Shipping News

by digby


CNN just reported that Condoleeza Rice called for Syria to cooperate in the investigation of the assassination of the Lebanese prime minister. She really ought to keep that issue quiet for the moment.

Check out this report from Robert Parry:

The Bush administration is letting the United Arab Emirates take control of six key U.S. ports despite its own port’s reputation as a smuggling center used by arms traffickers, drug dealers and terrorists, apparently including the assassins of Lebanon’s ex-Prime Minister Rafik Hariri.

Press accounts have noted that the UAE’s port of Dubai served as the main transshipment point for Pakistani nuclear engineer Abdul Q. Khan’s illicit transfers of materiel for building atomic bombs as well as the location of the money-laundering operations used by the Sept. 11 hijackers, two of whom came from the UAE.

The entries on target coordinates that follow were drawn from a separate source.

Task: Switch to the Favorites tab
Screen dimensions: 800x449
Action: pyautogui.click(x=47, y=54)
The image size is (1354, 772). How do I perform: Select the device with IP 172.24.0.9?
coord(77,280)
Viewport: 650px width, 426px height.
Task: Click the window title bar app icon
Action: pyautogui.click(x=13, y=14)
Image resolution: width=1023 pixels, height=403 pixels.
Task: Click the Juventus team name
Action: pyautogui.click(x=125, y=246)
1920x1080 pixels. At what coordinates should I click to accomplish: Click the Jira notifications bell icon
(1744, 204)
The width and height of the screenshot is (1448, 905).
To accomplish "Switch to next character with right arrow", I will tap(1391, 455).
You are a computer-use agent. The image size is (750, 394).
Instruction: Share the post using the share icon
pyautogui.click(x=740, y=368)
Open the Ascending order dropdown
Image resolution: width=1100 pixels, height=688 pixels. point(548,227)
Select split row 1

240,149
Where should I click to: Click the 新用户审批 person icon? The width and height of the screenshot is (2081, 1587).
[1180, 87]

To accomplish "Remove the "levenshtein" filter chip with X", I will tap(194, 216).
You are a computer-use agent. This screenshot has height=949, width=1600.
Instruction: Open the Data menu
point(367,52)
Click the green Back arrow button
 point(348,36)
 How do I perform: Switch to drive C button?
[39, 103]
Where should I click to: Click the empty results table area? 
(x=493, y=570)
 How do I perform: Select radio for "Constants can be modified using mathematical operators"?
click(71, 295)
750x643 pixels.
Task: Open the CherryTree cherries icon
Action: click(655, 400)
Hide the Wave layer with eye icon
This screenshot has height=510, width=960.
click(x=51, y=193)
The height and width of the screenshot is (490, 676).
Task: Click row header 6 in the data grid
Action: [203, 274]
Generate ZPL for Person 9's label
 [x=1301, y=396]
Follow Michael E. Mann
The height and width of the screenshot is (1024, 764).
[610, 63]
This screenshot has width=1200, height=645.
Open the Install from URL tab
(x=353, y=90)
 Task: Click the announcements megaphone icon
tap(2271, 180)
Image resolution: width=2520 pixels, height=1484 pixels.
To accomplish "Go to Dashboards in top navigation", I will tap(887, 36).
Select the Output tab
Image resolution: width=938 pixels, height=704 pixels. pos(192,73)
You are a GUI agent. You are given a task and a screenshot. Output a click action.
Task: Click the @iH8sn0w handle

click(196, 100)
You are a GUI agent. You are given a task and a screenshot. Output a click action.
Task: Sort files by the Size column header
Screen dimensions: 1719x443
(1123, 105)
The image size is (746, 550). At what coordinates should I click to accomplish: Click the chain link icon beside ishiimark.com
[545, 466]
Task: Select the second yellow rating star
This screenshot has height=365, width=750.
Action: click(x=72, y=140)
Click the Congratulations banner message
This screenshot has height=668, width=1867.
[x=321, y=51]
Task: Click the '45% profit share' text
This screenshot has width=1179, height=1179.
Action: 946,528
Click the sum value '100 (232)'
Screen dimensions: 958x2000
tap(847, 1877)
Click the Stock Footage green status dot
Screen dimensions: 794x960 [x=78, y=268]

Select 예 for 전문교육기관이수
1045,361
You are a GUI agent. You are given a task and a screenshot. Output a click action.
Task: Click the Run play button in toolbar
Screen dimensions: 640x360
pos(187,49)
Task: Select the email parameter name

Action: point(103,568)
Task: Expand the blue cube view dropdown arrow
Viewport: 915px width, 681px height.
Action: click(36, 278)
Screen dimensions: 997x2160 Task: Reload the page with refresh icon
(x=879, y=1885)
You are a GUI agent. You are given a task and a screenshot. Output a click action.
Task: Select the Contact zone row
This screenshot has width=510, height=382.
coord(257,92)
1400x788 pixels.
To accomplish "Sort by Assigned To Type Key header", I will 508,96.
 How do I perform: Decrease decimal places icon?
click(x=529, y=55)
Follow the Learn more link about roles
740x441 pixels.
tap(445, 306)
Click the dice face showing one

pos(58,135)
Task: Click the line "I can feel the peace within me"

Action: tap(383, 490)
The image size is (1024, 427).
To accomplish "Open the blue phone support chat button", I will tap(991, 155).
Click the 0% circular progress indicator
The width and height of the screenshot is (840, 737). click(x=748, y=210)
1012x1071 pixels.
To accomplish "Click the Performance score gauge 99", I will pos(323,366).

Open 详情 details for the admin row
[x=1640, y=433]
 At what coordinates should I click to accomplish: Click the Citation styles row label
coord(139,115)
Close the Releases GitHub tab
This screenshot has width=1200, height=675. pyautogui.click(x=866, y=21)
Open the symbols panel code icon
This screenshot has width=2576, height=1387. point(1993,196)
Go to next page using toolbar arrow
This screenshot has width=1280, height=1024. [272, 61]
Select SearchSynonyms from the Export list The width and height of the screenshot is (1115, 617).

But the year-old mystery of the truck-bomb assassination of Hariri also has wound its way through the UAE’s port facilities. United Nations investigators tracked the assassins’ white Mitsubishi Canter Van from Japan, where it had been stolen, to the UAE, according to a Dec. 10, 2005, U.N. report.

At that time, UAE officials had been unable to track what happened to the van after its arrival in Dubai. Presumably the van was loaded onto another freighter and shipped by sea through the Suez Canal to Lebanon, but the trail had gone cold in the UAE.

While not spelling out the precise status of the investigation in the UAE, the Dec. 10 report said U.N. investigators had sought help from “UAE authorities to trace the movements of this vehicle, including reviewing shipping documents from the UAE and, with the assistance of the UAE authorities, attempting to locate and interview the consignees of the container in which the vehicle or its parts is believed to have been shipped.”

The UAE’s competence – or lack of it – in identifying the “consignees” or the freighter used to transport the van to Lebanon could be the key to solving the Hariri murder. This tracking ability also might demonstrate whether UAE port supervisors have the requisite skills for protecting U.S. ports from terrorist penetration.


The Bush administration anticipated this and made sure this was addressed in the secret agreement:

Under the deal, the government asked Dubai Ports to operate American seaports with existing U.S. managers "to the extent possible." It promised to take "all reasonable steps" to assist the Homeland Security Department, and it pledged to continue participating in security programs to stop smuggling and detect illegal shipments of nuclear materials.


That "reviewing shipping documents" thing might be a little problem though. There is this:

The administration did not require Dubai Ports to keep copies of business records on U.S. soil, where they would be subject to court orders. It also did not require the company to designate an American citizen to accommodate U.S. government requests. Outside legal experts said such obligations are routinely attached to U.S. approvals of foreign sales in other industries.


Let's just hope that DHS doesn't need to look at any "business records" in order to trace terrorist activity in the US. I'm sure it's nothing to worry about.